法話を聞く・読む / 今月の法話 バックナンバー(No.400)

今月の法話  バックナンバー(No.400)

令和3年8月 No.400
偲恩 まないまれていた

 中国新聞の記者ノートに載っていた記事です。

 いつも仕事帰りに一杯お酒を飲んで帰ってくるお父さんのことを中学生の長男が嫌っており、それをお母さんは何とかしないといけないなと思っていました。

 ある日、その長男が「父親が憎い」と作文に書いて、先生や両親を驚かせました。お母さんは学校に「しばらく私に任せてください」と伝え一日学校を休ませ、長男をピクニックに連れ出しました。海岸近くで長男は遊んでいましたが、急に一点を見つめて動かなくなりました。視線の先には海岸で土木作業に汗を流すお父さんの姿があったのです。お父さんは自身よりはるかに若い現場監督に怒鳴られながらも黙々と仕事をしていました。

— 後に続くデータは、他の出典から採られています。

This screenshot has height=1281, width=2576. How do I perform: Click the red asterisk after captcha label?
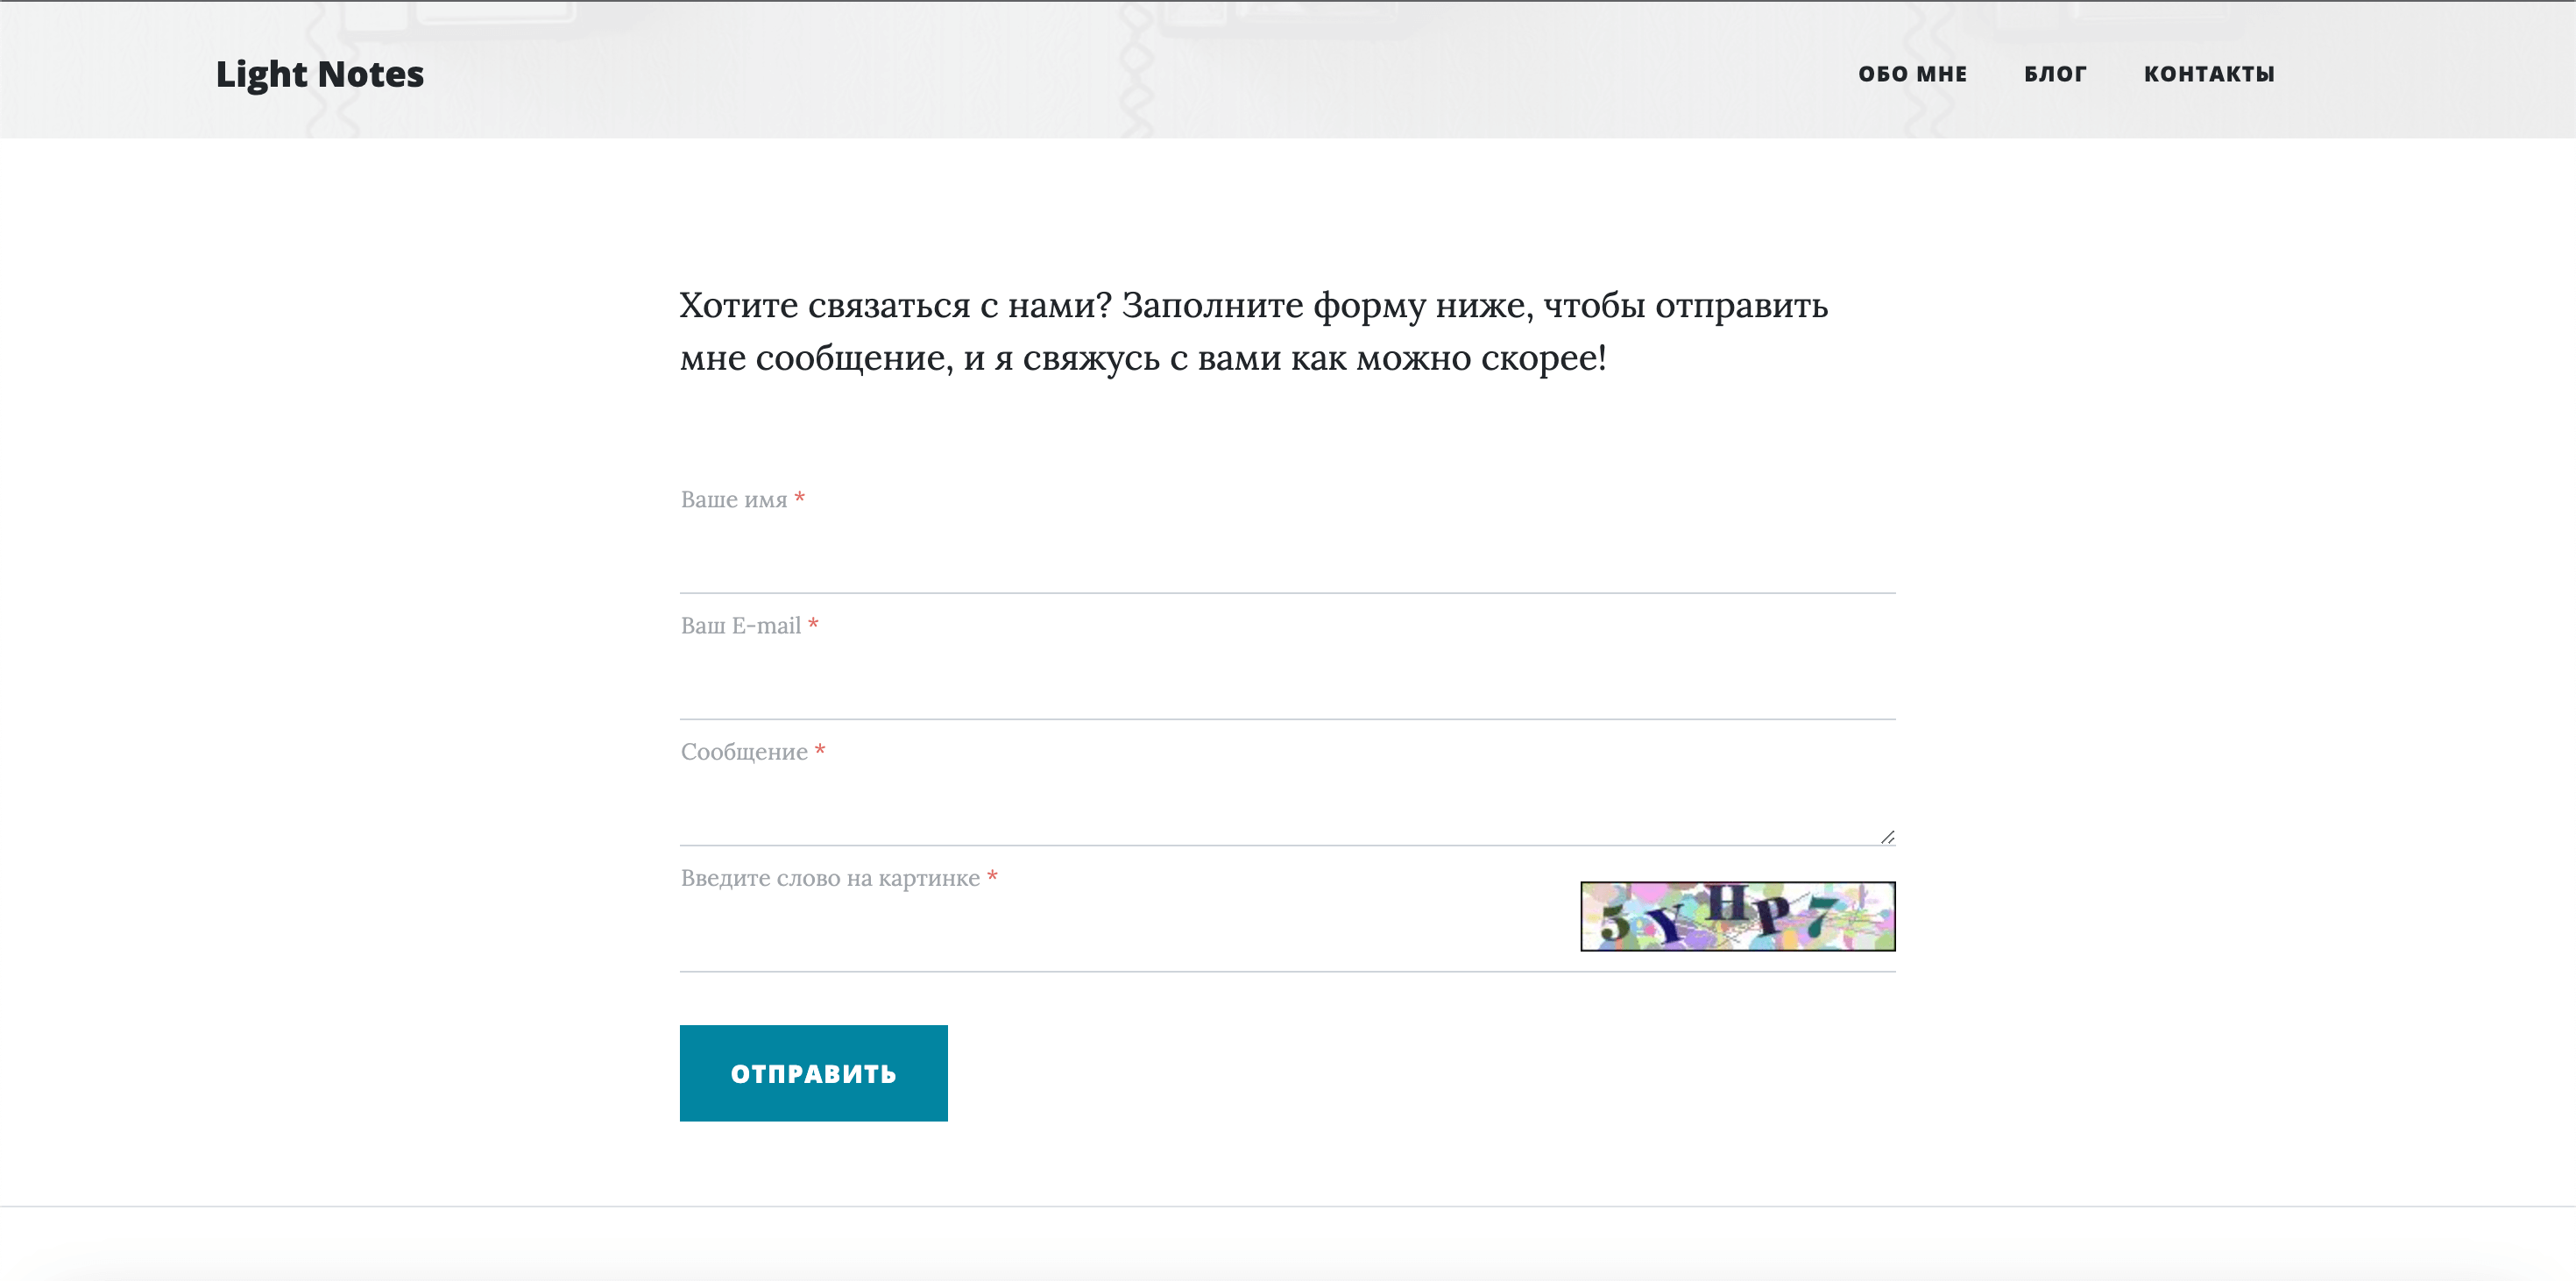pos(993,875)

 それを見ていたお母さんは思わず口にしました。「お父さんは、ああやって私たちを守り育ててくれてるんやね」。それからお父さんに対する長男の態度が180度変わったというお話です。

 これは別に親がすばらしいというお話ではありません。この男の子はなぜ態度が変わったのでしょうか。何を見たのでしょうか。何を聞いたのでしょうか。今まで男の子にとってお父さんはお酒を飲んで言いたいことを言うだけの鬱陶しい存在でした。しかし自分の知らないところで自分たちのために一生懸命働いていること、そのことによって自分は支えられていたことを初めて知ったのです。

 阿弥陀さまという仏さまは私たちが背を向けているときもずっと「あなたのことが大切だよ」と常にご一緒してくださる仏さまです。そのあたたかいお慈悲の真っ只中で今日も一日過ごさせていただきます。